The funeral case, Snyder v. Phelps, tests the limits of First Amendment protection for demonstrators who aim obnoxious and hurtful speech at the most sympathetic of victims. It centers on the Westboro Baptist Church of Topeka, Kan., founded in 1955. Most of the church’s 70-odd members are children, grandchildren or in-laws of its founder and sole pastor, Fred W. Phelps Sr., according to a lower court opinion.
The Westboro Church searches the Internet for notices of military funerals it can picket to get attention for its message of hostility to homosexuality and the Roman Catholic Church, and its claim that battlefield casualties represent divine retribution for what it views as America’s sins.
In March 2006, Mr. Phelps and several of his relatives selected the funeral of Lance Cpl. Matthew Snyder, who was killed in Iraq, at St. John’s Catholic Church in Westminster, Md.

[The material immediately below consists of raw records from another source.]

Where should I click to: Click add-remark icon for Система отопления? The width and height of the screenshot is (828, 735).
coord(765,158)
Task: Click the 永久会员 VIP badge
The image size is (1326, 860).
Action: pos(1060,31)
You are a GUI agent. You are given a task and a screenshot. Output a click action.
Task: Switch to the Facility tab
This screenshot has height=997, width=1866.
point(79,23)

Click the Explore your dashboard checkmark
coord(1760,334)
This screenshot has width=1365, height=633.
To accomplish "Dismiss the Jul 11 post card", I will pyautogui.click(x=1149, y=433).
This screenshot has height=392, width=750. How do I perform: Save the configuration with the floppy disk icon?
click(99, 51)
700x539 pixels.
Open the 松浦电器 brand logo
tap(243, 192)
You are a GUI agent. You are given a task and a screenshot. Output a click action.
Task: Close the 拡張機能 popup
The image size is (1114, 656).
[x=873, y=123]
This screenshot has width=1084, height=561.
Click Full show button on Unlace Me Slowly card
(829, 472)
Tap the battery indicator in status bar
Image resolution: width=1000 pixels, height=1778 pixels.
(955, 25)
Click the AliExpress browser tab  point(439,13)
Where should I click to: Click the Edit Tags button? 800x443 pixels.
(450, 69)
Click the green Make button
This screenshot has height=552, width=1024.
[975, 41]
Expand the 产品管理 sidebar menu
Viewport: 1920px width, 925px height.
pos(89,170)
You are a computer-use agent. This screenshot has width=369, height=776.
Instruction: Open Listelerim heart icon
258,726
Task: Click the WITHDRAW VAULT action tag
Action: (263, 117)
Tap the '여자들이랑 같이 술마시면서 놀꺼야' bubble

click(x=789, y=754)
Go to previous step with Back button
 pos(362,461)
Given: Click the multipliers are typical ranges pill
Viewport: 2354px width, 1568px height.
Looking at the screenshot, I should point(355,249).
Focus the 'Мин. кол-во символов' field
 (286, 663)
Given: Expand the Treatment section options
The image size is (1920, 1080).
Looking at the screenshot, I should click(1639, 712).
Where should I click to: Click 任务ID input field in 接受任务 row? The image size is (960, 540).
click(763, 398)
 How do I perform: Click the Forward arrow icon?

The Westboro group, bearing such signs as “Thank God for Dead Soldiers” and “God Hates You,” along with more vulgar messages, complied with local ordinances. It wasn’t until Cpl. Snyder’s father, Albert Snyder, saw television coverage of the protest that he learned of it. Mr. Snyder later discovered a screed on the church’s Web site attacking him for raising his son a Catholic and supporting his service in the armed forces.
Mr. Snyder sued for intentional infliction of emotional distress, and ultimately was awarded $5 million in damages. In September, however, the Fourth U.S. Circuit Court of Appeals threw out the judgment.
The Richmond, Va., court acknowledged that the Phelpses’ speech was “highly offensive” and “repugnant.” But it found that it was “intended to spark debate about issues” that concerned the Westboro group.
While government may adopt regulations to protect the sanctity of solemn occasions such as funerals, “some ‘breathing space’ for contentious speech is essential” under the First Amendment’s Free Speech Clause, the appeals court held. The Supreme Court will consider how much breathing space the Constitution requires.
Separately, the court will weigh whether a federal law on vaccine injuries shields vaccine makers from certain types of product-liability lawsuits.
The case, Bruesewitz v. Wyeth, involves a lawsuit in Pennsylvania state court in which parents alleged that their 6-month-old daughter developed residual seizure disorder after receiving a diphtheria, tetanus and pertussis vaccine manufactured by Wyeth, now a unit of Pfizer Inc. Wyeth denies that its vaccine caused the injuries.
The case is the latest in which the Supreme Court will decide whether federal laws pre-empt state regulation on medical matters.
The justices have found that a federal law pre-empts suits against medical-device manufacturers filed under state liability statutes, but different language applying to drugs permits similar claims against pharmaceutical companies.